Wir recherchierten. Unterkunft, Transport, Verpflegung. Wir checkten den Flug von München nach Santiago de Chile, den Inlandsflug nach Puerto Montt an der Nordgrenze Patagoniens, den Bus, mit dem es von Puerto Montt in Richtung Klettergebiet weitergehen sollte.
Die anderen Weltcupkletterer hörten natürlich von unserem Plan. Zuerst fragten Babsy und Heiko, ob sie mitkommen könnten. Klar konnten sie. Zuletzt stieß noch Hansjörg Auer dazu.
Babsy arbeitet als Spenglerin und Glaserin. Sie ist eine vielseitige Kletterin, klettert Weltcups in Vorstieg und Bouldern, außerdem lacht sie viel. Wo sie ist, ist es lustig. Heiko ist ihr Freund. Er arbeitet als Coach des österreichischen Kletternationalteams, das er mit einem Kollegen mehr oder weniger allein schupft, außerdem ist er ein erstklassiger Fotograf.

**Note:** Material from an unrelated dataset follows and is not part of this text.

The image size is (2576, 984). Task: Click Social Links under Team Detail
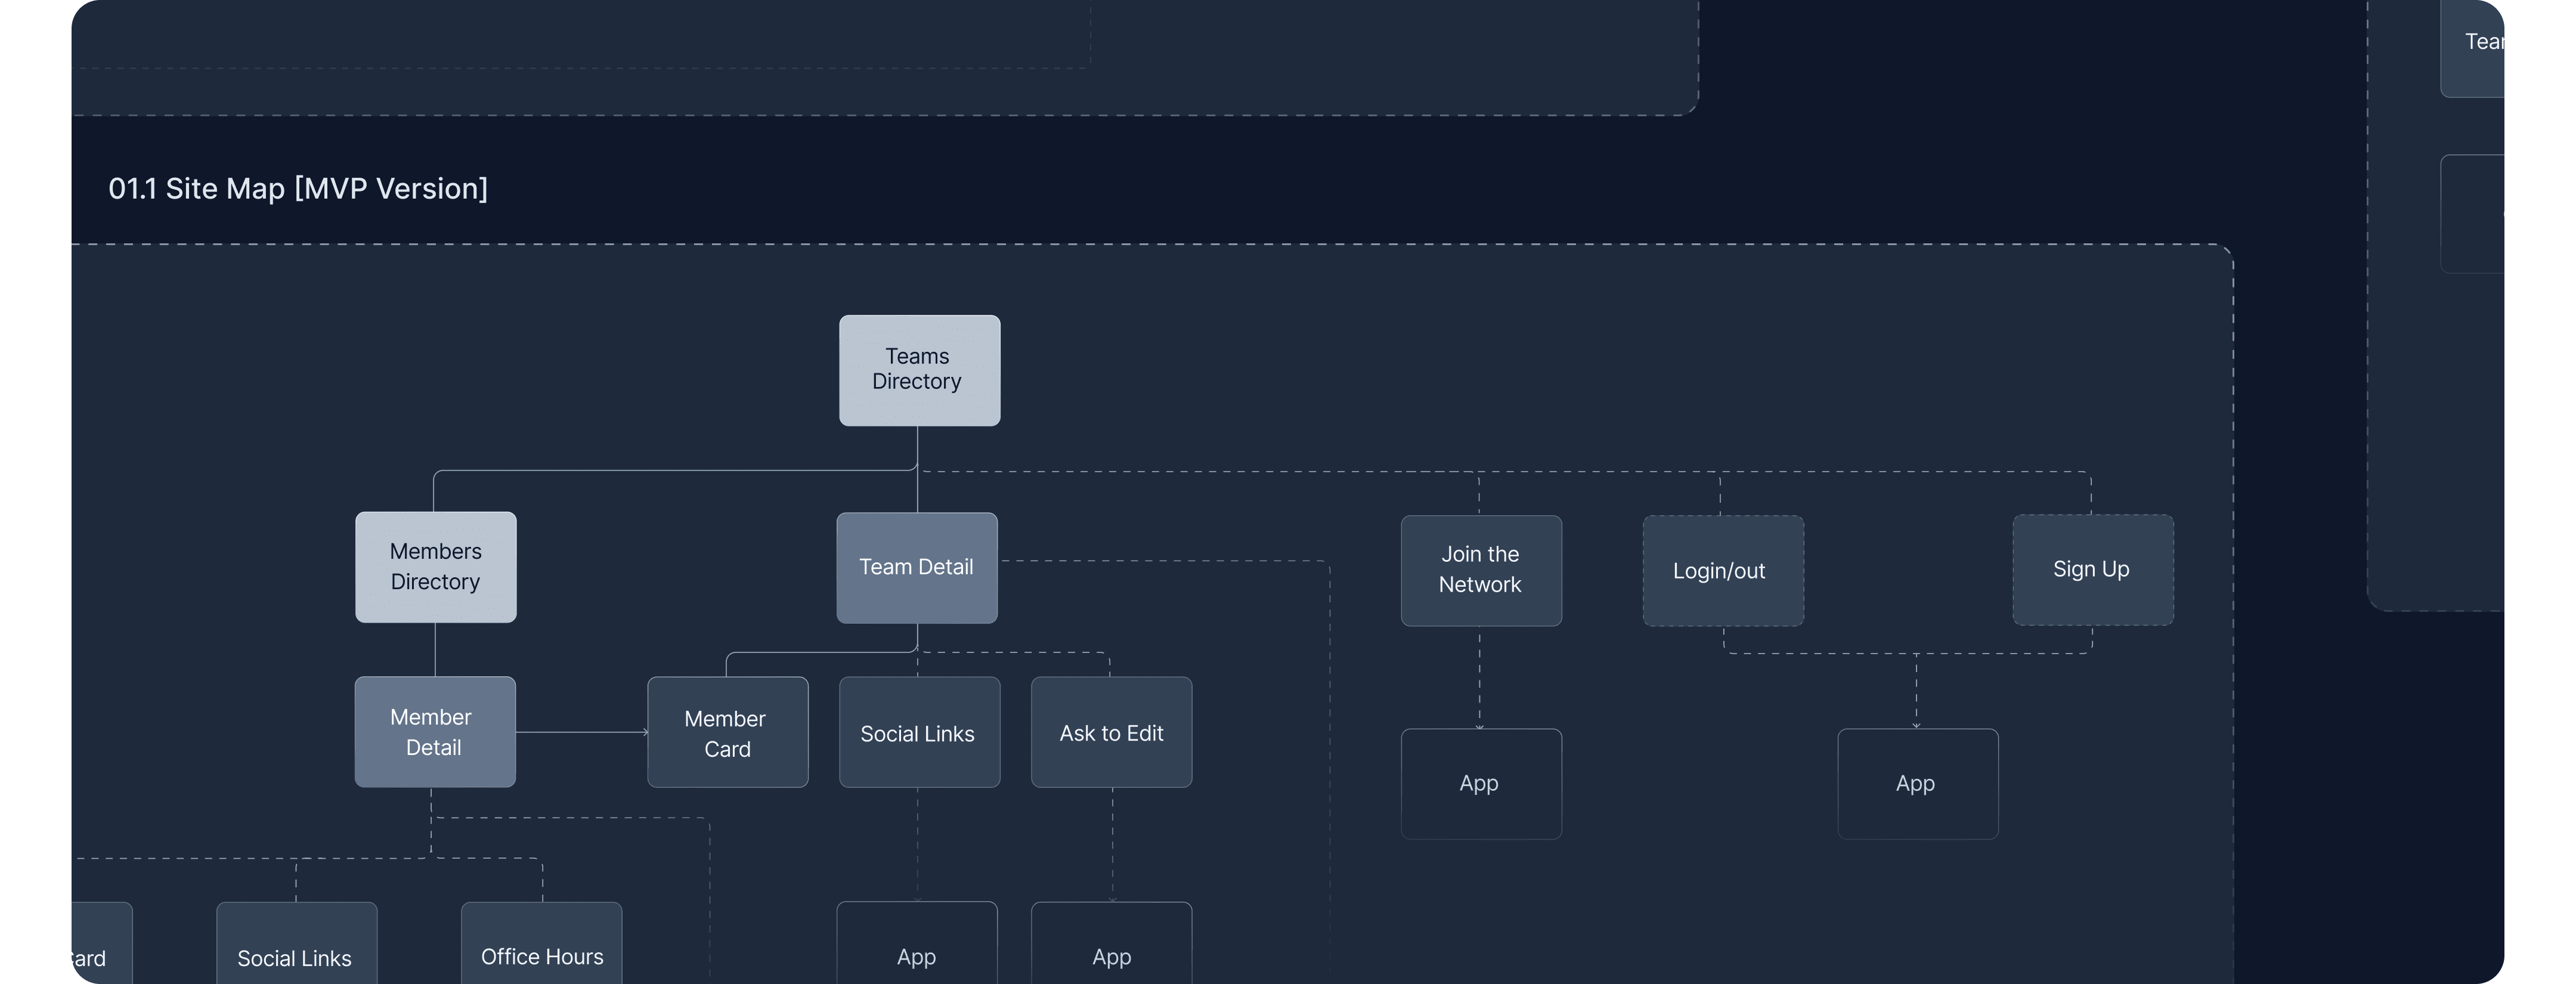pos(918,732)
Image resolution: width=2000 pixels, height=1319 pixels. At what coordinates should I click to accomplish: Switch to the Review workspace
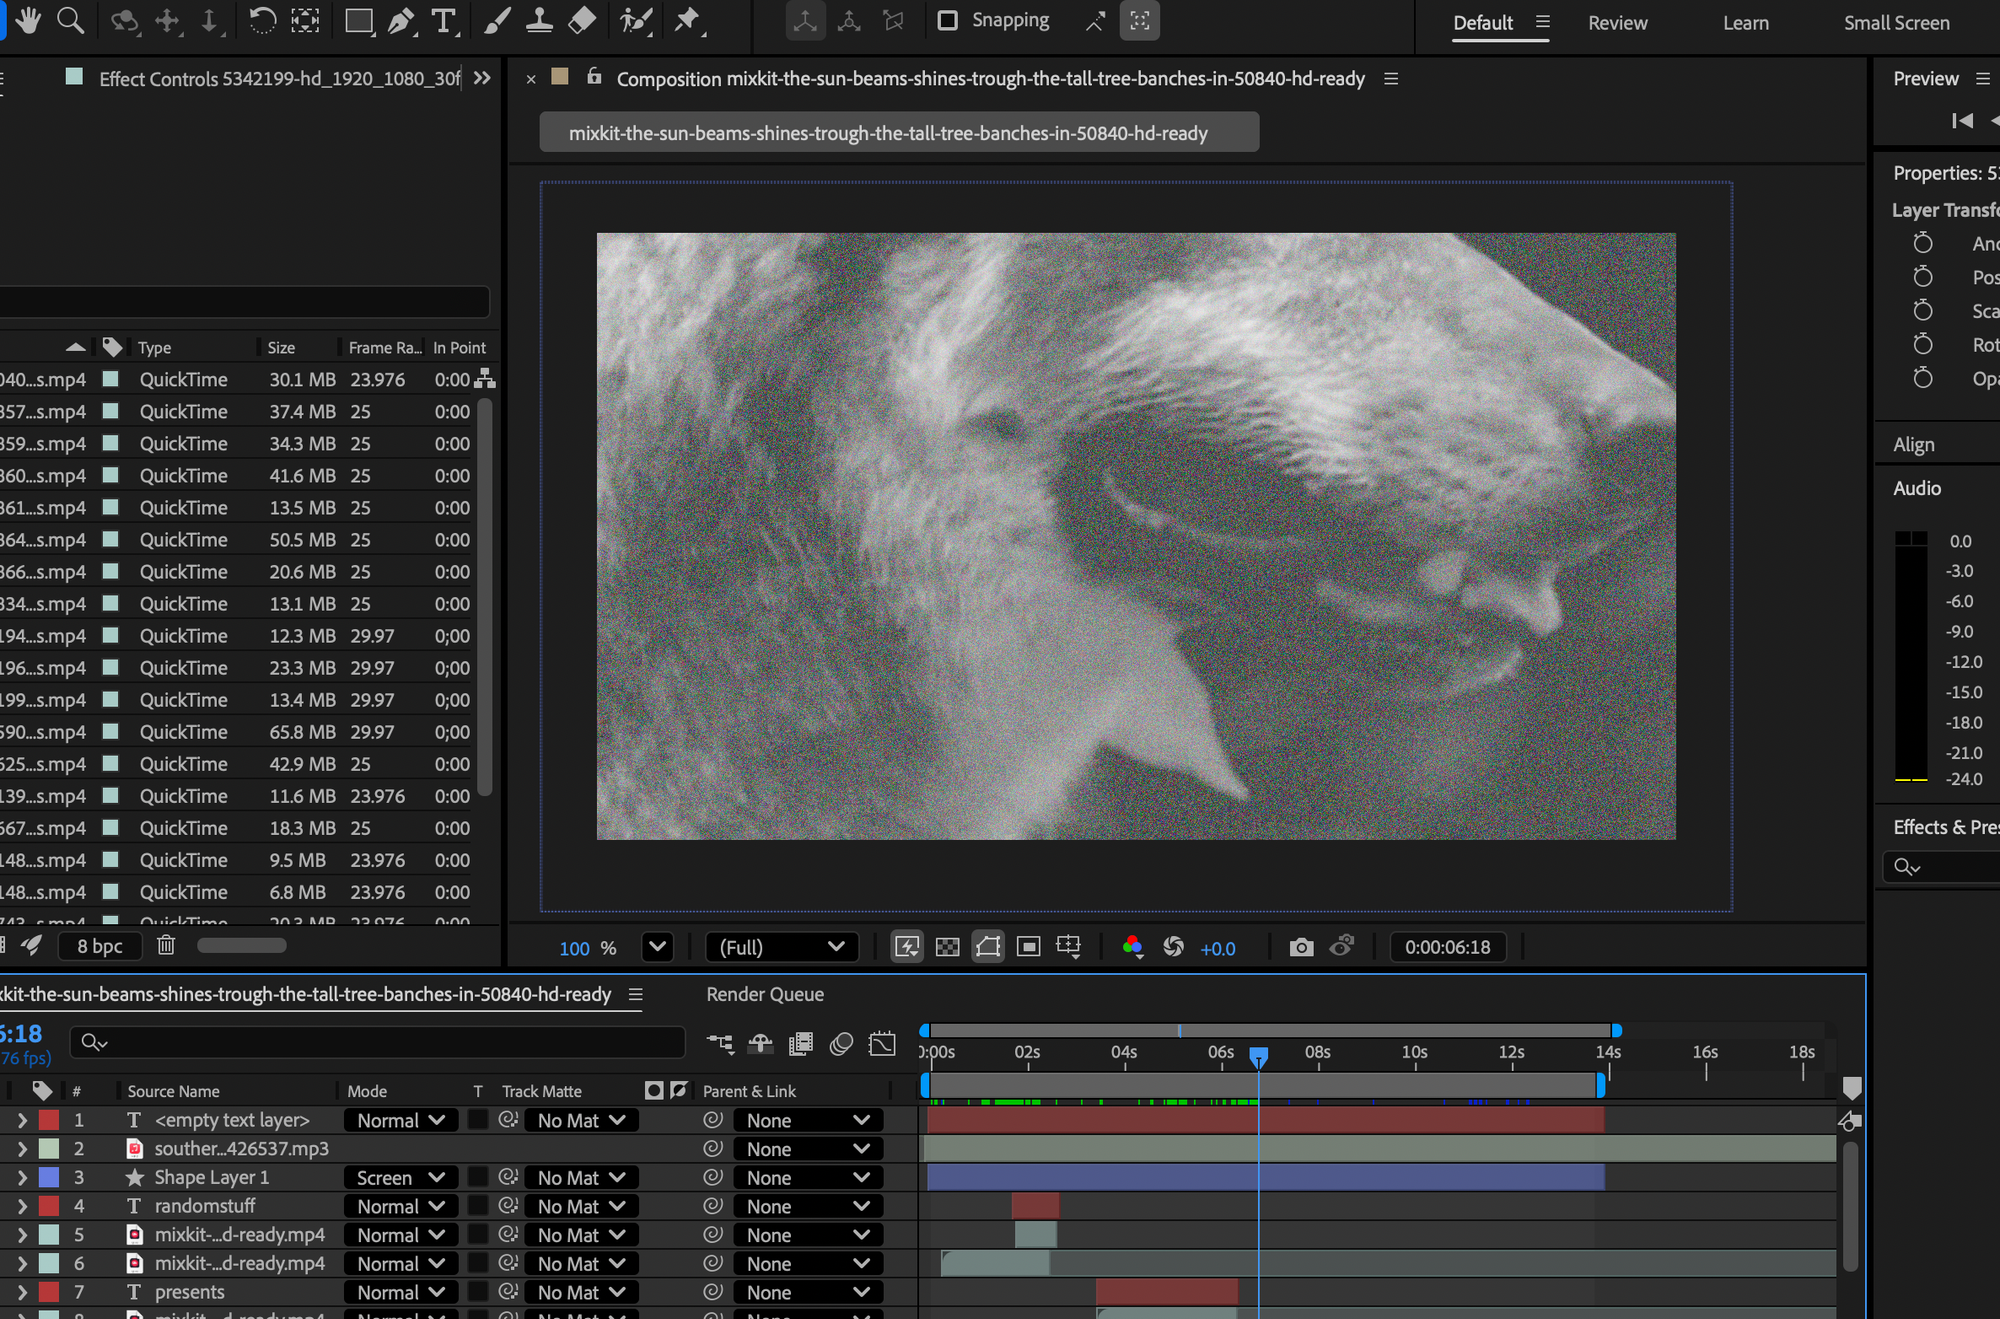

Hansjörg aus dem Ötztal ist ein Alpinist, wie man sich einen Alpinisten vorstellt. Er hatte im selben Jahr etwas vom Spektakulärsten gemacht, was du dir nur vorstellen kannst: Er war in Südtirol den »Fisch« free solo geklettert. Der Fisch ist eine extrem glatte und anspruchsvolle Route in der Marmolada-Südwand, 37 Seillängen, bei denen du kaum etwas zum Anhalten findest. Hansjörg war die Route ohne Seil, also ohne Sicherung gegangen. Nichts für mich, aber auf jeden Fall: Respekt.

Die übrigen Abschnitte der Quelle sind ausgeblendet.